Dr. Grace Makari-Judson, associate director of Cancer Services at Baystate Health, shares insight on breast cancer patients and the COVID-19 vaccine. Dr. Makari-Judson is also the co-director of the Rays of Hope Center for Breast Cancer Research and chair of the Baystate Health Breast Network.
How do you feel about the speed at which the COVID-19 vaccine was developed?
We need to be grateful for landmark research on other viruses, such as HIV, and for the development of vaccines for SARS CoV-1 and MERS, which provided the backbone for the successful and accelerated development of the SARS CoV-2, COVID-19 vaccine. The vaccine is built on the foundation of knowledge and understanding of other RNA viruses.
Should breast cancer patients get the COVID-19 vaccine?
Yes. Breast cancer patients should get the vaccine.
We give vaccines regularly to our cancer patients. We make a distinction between different types of vaccines. Live (attenuated or weakened) vaccines such as MMR- measles/mumps/rubella are to be avoided. Vaccines that are killed and inactivated, such as the flu shot, are safe.
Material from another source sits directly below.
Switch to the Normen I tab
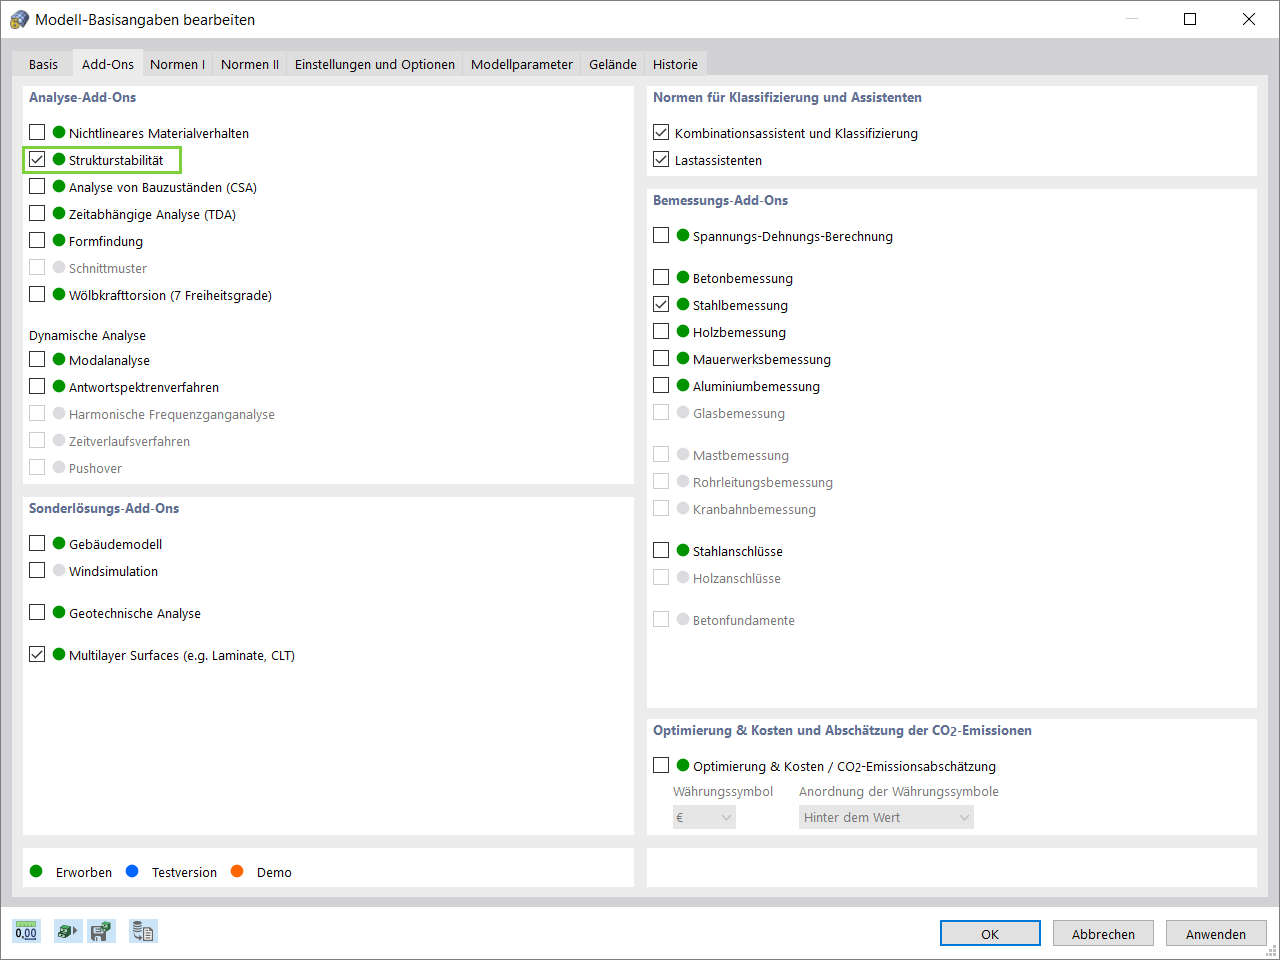Image resolution: width=1280 pixels, height=960 pixels. click(x=177, y=64)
Vaccines against subunits or parts of virus or bacteria, such as pneumococcus are also safe. We generally immunize all our new patients for the flu and often pneumococcus, at the time they start treatment.
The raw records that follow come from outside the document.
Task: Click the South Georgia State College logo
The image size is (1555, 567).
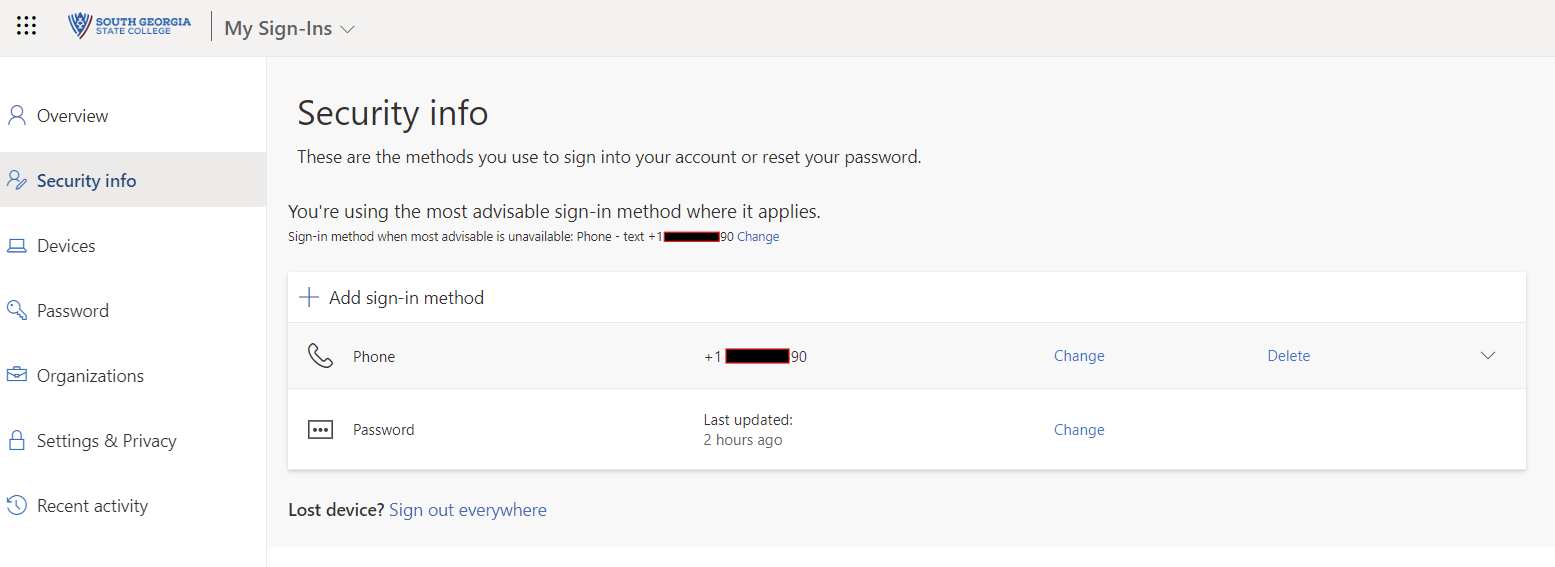Action: pos(129,26)
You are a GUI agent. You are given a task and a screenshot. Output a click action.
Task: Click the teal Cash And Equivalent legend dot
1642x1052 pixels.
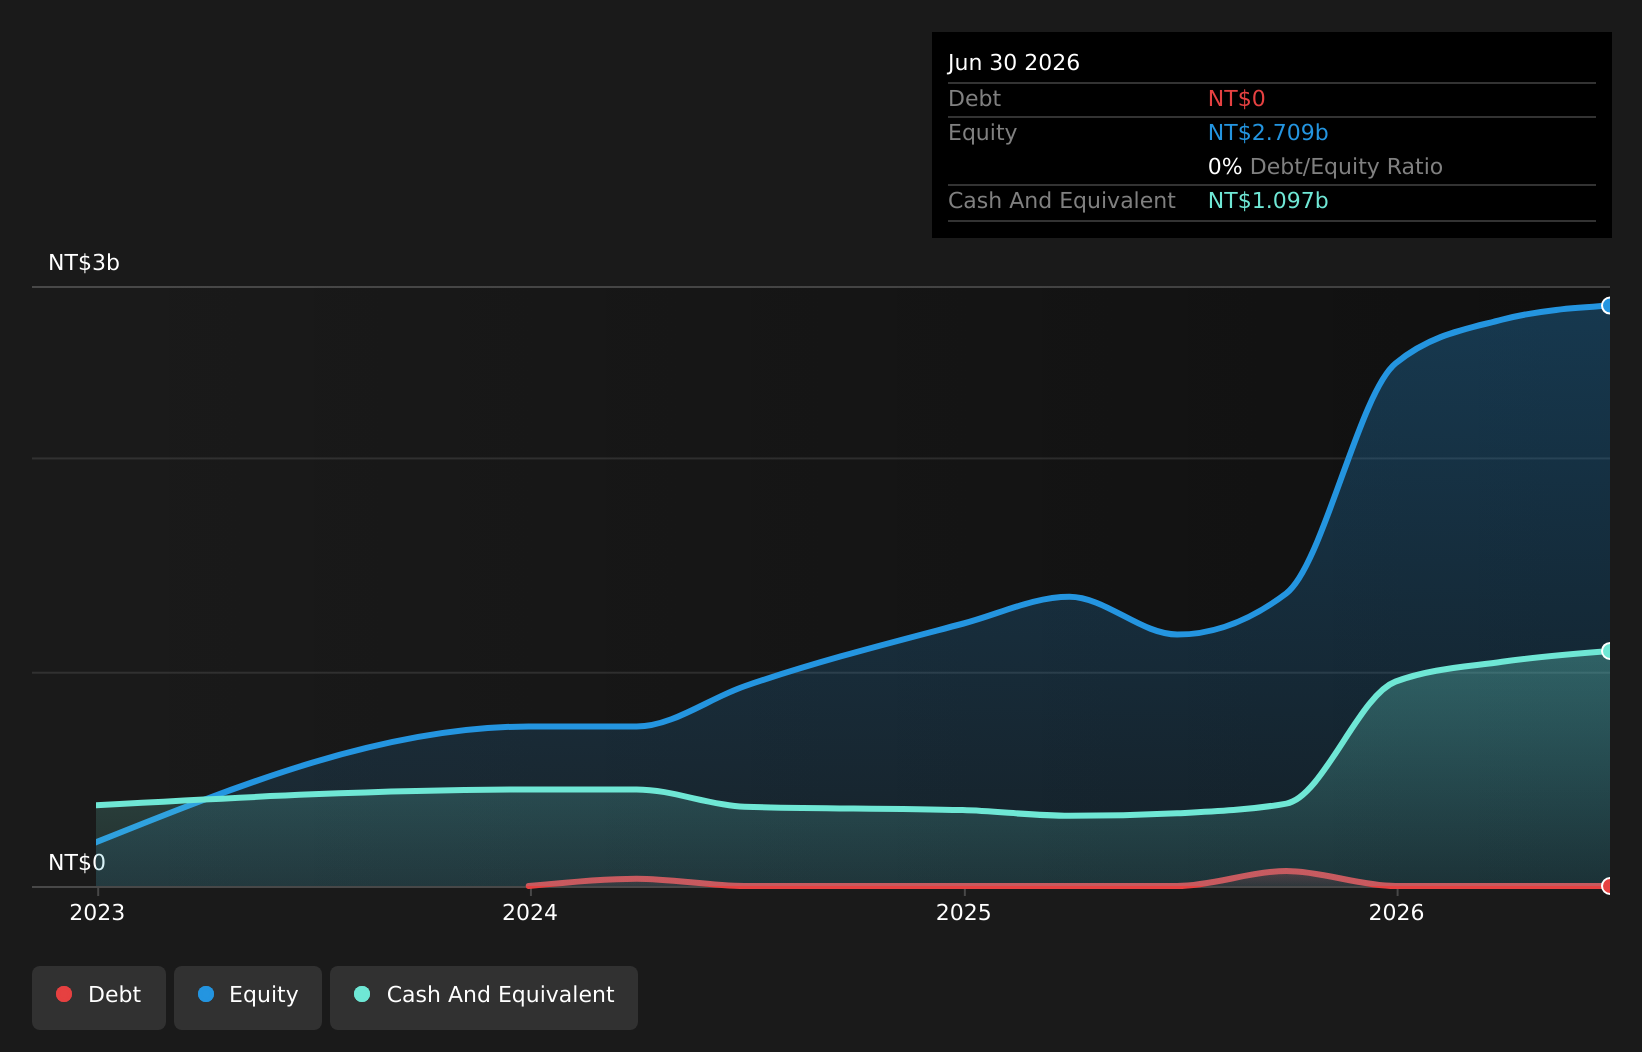pyautogui.click(x=362, y=994)
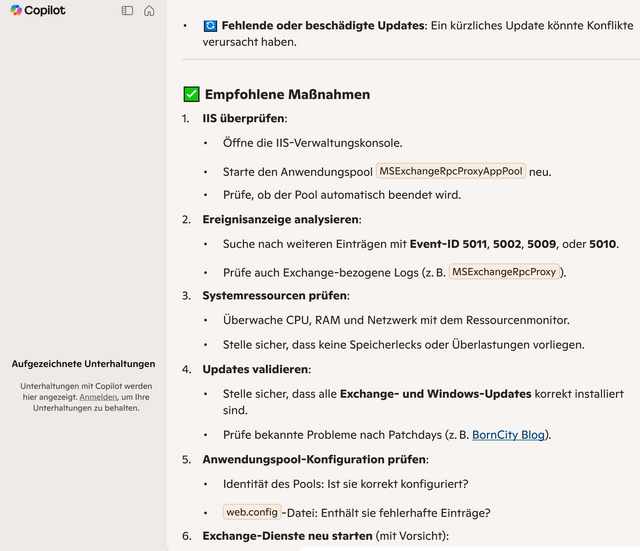Screen dimensions: 640x551
Task: Go to Copilot home via house icon
Action: pos(149,11)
The Pfizer and Moderna COVID-19 vaccines are subunit vaccines, made from the RNA of the virus. The J&J vaccine is made from the DNA and inserted into a harmless virus vector. Both vaccines instruct our cells to make a protein that jump starts the immune system to defend against the virus.
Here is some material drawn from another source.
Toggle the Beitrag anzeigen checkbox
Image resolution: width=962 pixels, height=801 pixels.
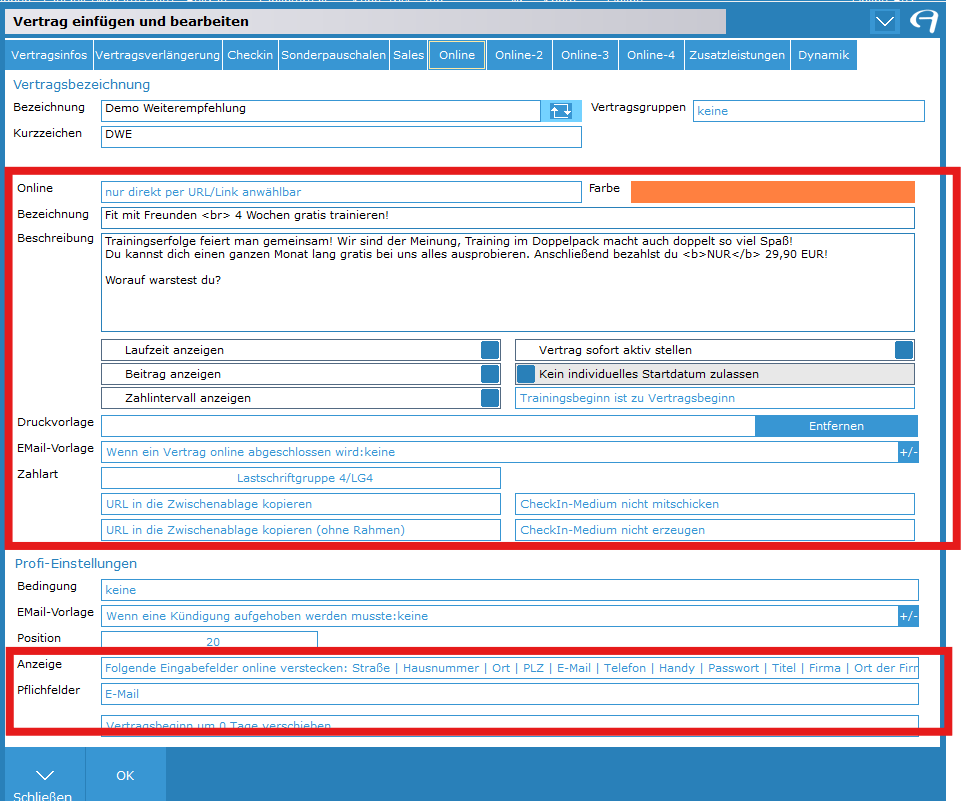click(x=490, y=374)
What about immunocompromised patients?
Immunocompromised breast cancer patients would include those who are actively receiving chemotherapy or immunotherapy for treatment. It would not include breast cancer patients who have completed active treatment and are on hormone therapy.
At this time, based on current Centers for Disease Control (CDC) guidelines, there is no reason for patients who are receiving chemotherapy and immunotherapy to avoid vaccination. Individuals can discuss with their treating physician any concerns.
Who should not receive the vaccine?
The CDC recommends that anyone with a severe allergy to mRNA vaccine components not receive the vaccine. If you have had severe allergy to other vaccines, to polysorbate, or to polyethylene glycol check with your doctor. Patients with other allergies, such as to food or medications, should not worry.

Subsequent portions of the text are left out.